:: СТАТЬЯ ::
--

Голос из чемоданчика

После переезда из Дедюхино мы жили семьей в Абрамово. Напротив, в доме, перенесенном из поселка Ленва, жил отец с дочерьми.

Мой отец Третьяков Павел Иванович – инвалид по слуху и зрению, потерял один глаз из-за производственной травмы. Сосед тоже Третьяков Иван Ильич, инвалид без ноги, ходил на протезе собственной конструкции. Оба были примерно одного возраста, да еще и однофамильцы. В прошлом чекисты. Оба глуховаты.

Если на улице начнут беседовать, да так громко, что издалека можно было понять, кто о чем говорит. При случае любили выпить. Заведут разговор, начнут спорить, доказывать друг другу чуть ли с не научной точки зрения, хотя оба были малограмотны.

Прошло полвека, но один их спор мне запомнился. Иван Ильич сказал, что земля круглая, имеет форму шара. А мой отец был категорически против: «Ваня, ты что мелешь? Какой шар? Это, значит, мне придется ходить вниз головой? Ты, Ваня, дурак вместе с учеными! Нашел в чем меня убеждать». Иван Ильич возмутился. Он-то верил, что наша планета круглая, но как доказать – не знал. Он говорит: «Ты, Паша, никак не хочешь понять этого. Все люди знают, что земля круглая, а ты один не хочешь этого знать». Иван Ильич засмеялся. Отец ему в ответ: «Ты еще смеешься? Убирайся с моего дома! Иди, иди чересчур грамотный. Взялся  мне тут доказывать, что я живу на шарике».

--

Несколько строк

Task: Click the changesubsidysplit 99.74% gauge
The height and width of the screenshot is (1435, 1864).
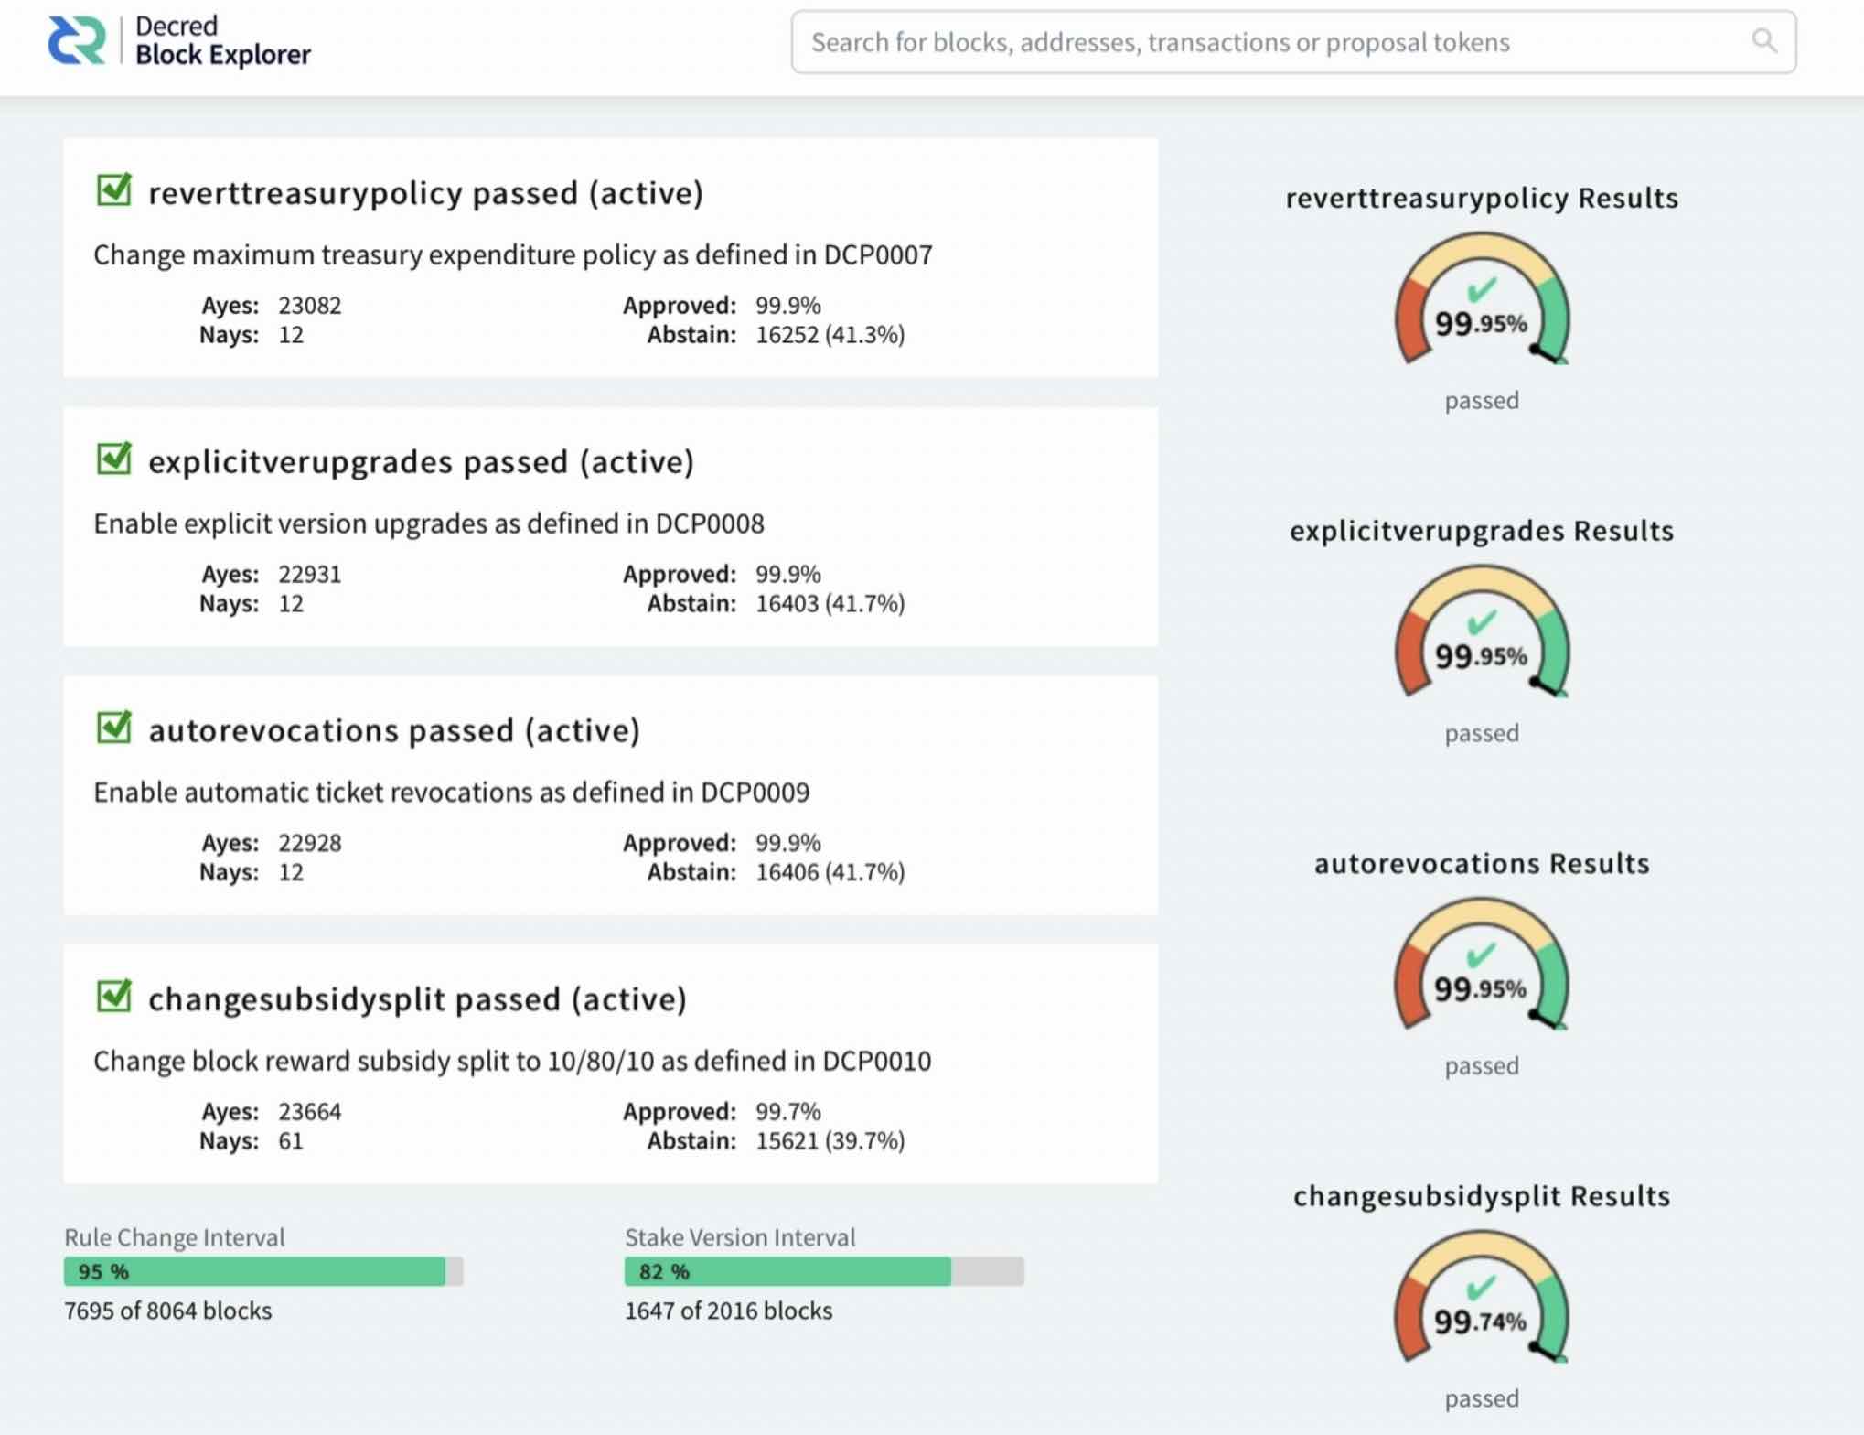Action: click(1481, 1297)
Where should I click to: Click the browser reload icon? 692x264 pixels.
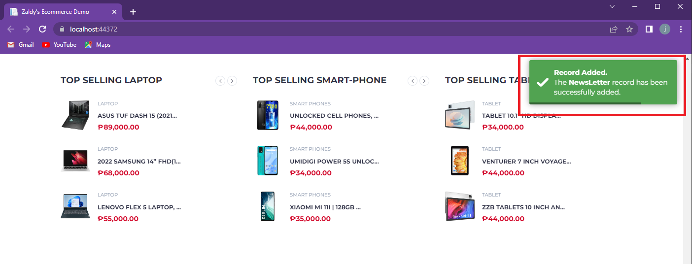tap(42, 29)
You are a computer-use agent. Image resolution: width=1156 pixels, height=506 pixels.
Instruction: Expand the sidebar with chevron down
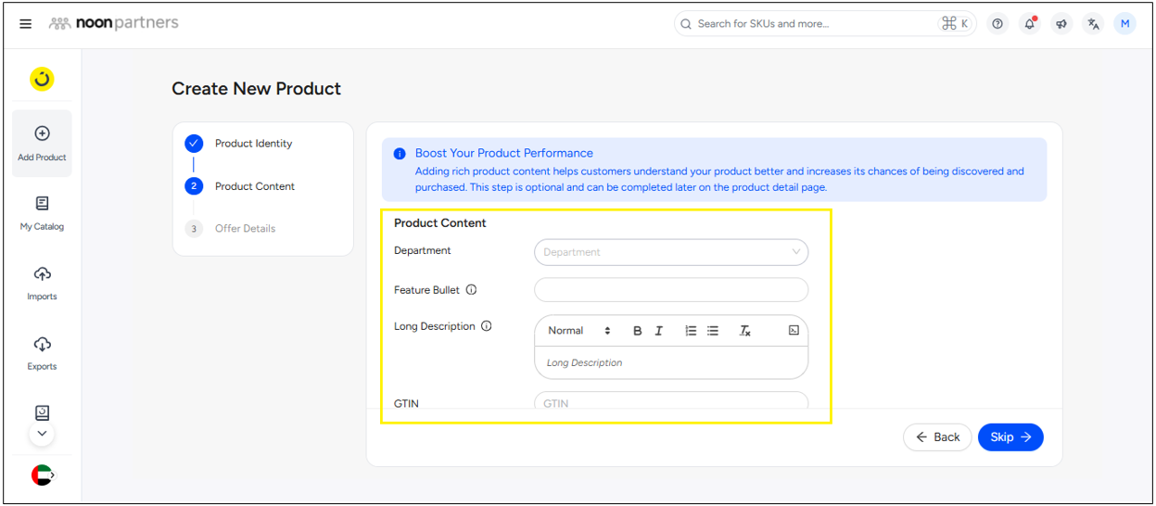(x=42, y=433)
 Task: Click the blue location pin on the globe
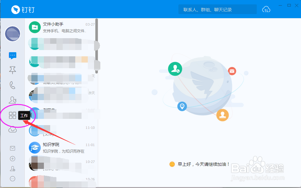(x=182, y=106)
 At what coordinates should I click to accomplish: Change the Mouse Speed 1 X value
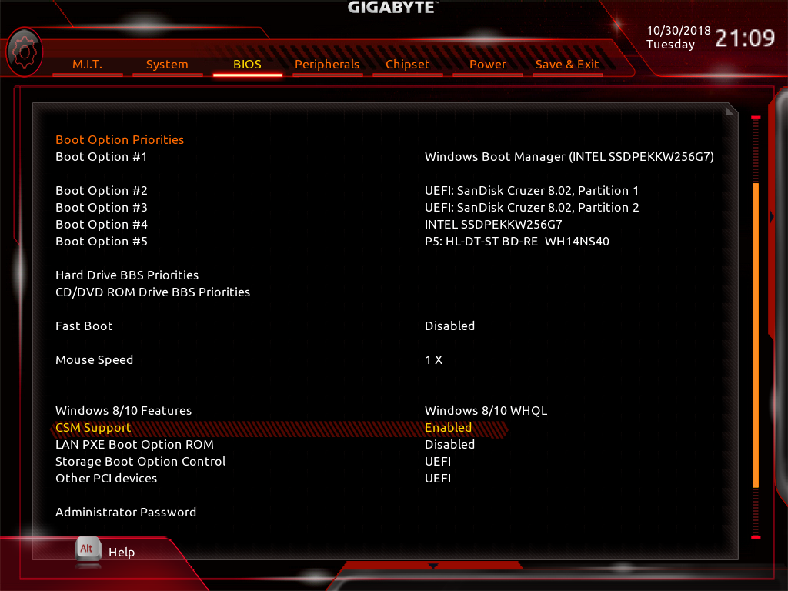tap(434, 360)
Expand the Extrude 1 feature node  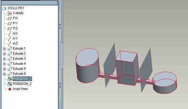pos(4,49)
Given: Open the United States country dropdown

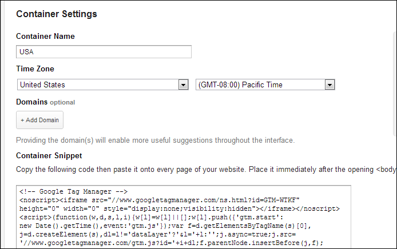Looking at the screenshot, I should [97, 85].
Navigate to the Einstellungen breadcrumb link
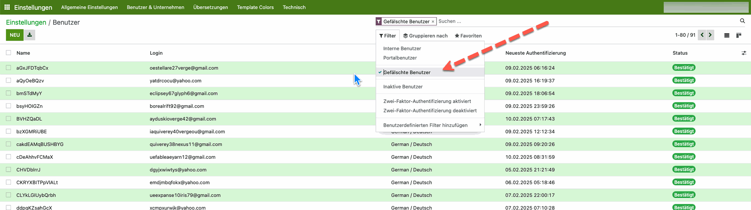The width and height of the screenshot is (751, 210). (26, 22)
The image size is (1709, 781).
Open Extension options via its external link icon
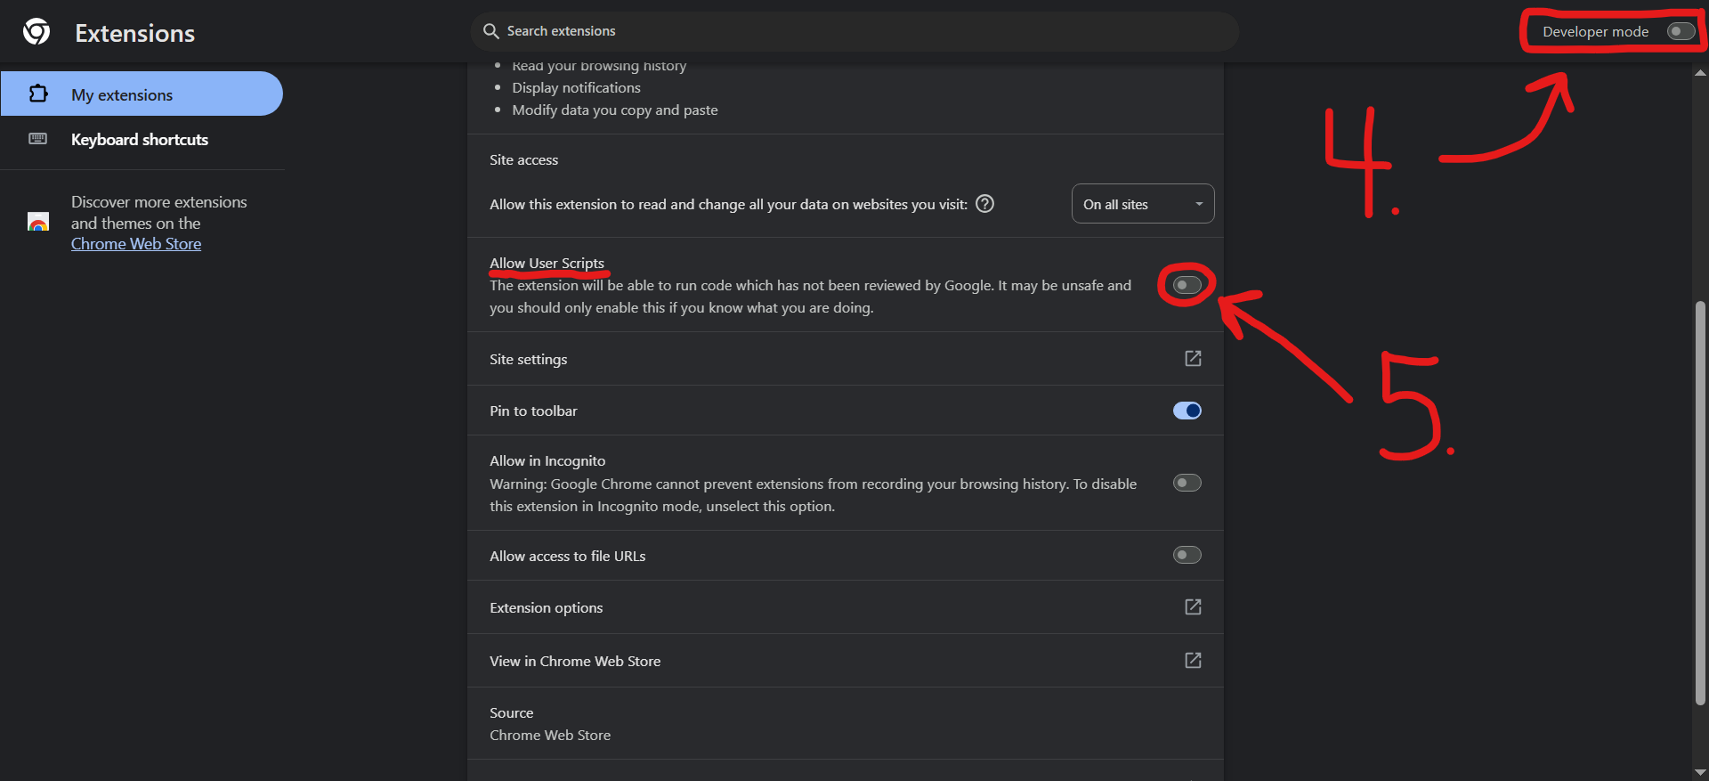coord(1193,606)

--

:: УСЛОВИЯ ЗАДАНИЙ ::
a) Ответьте по рассказу «Голос из чемоданчика»:
(i) Из какого поселка был перенесен дом, где жил сосед?
(ii) Из-за чего Павел Иванович потерял глаз?
(iii) Какую форму, по словам Ивана Ильича, имеет земля?
b) Продолжите рассказ «Голос из чемоданчика», начав сразу после его последней фразы.
Приведенные строки здесь ни для чего не нужны.

:: ОТВЕТЫ К ЗАДАНИЯМ ::
a)
(i) Из поселка Ленва.
(ii) Из-за производственной травмы.
(iii) Форму шара.

b)
Иван Ильич осерчал. Обидно стало, что сосед не понимает такой простой вещи и гонит его несправедливо. И захромал к себе домой, что-то ворча под нос. Кому адресовал ворчание, было понятно. Он шел и  оглядывался на дом, откуда его прогнали.

На другой день оба Третьяковых уже сидели на лавочке у его дома и говорили о чем-то другом. А вчерашней ссоры как будто и не было. А может просто не хотели больше спорить, зная, что с таким образованием, как у них, не смогут доказать, кто из них прав. Дружба не распалась, а наоборот крепла.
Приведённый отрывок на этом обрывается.